INSTRUCTIONS TO FOLLOW: Please copy the rows below word for word, from the line with "Click the 新建文件夹 new folder button" up to and including the line with "Action: [x=599, y=66]".
─── TASK INPUT
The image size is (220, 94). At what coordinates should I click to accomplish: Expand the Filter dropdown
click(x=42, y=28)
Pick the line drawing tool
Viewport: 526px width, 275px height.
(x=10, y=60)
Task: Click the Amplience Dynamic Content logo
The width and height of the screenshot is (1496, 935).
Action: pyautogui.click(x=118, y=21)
──────
─── TASK INPUT
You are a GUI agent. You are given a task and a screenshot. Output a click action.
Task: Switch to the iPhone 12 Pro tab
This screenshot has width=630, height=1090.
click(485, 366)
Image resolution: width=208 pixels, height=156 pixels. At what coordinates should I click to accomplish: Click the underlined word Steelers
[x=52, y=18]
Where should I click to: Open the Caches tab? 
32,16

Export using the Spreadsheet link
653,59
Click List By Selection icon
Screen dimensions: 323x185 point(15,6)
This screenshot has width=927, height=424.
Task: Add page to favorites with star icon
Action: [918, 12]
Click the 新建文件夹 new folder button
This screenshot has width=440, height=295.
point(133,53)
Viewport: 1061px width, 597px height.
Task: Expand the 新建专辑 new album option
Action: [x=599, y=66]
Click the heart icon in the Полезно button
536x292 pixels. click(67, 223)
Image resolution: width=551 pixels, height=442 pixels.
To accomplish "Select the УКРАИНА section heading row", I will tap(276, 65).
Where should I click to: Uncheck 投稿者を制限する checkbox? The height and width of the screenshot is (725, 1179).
──────
TASK RESPONSE:
Click the 新建文件夹 new folder button
This screenshot has width=440, height=295.
point(133,53)
Viewport: 1061px width, 597px height.
Task: Expand the 新建专辑 new album option
Action: [x=599, y=66]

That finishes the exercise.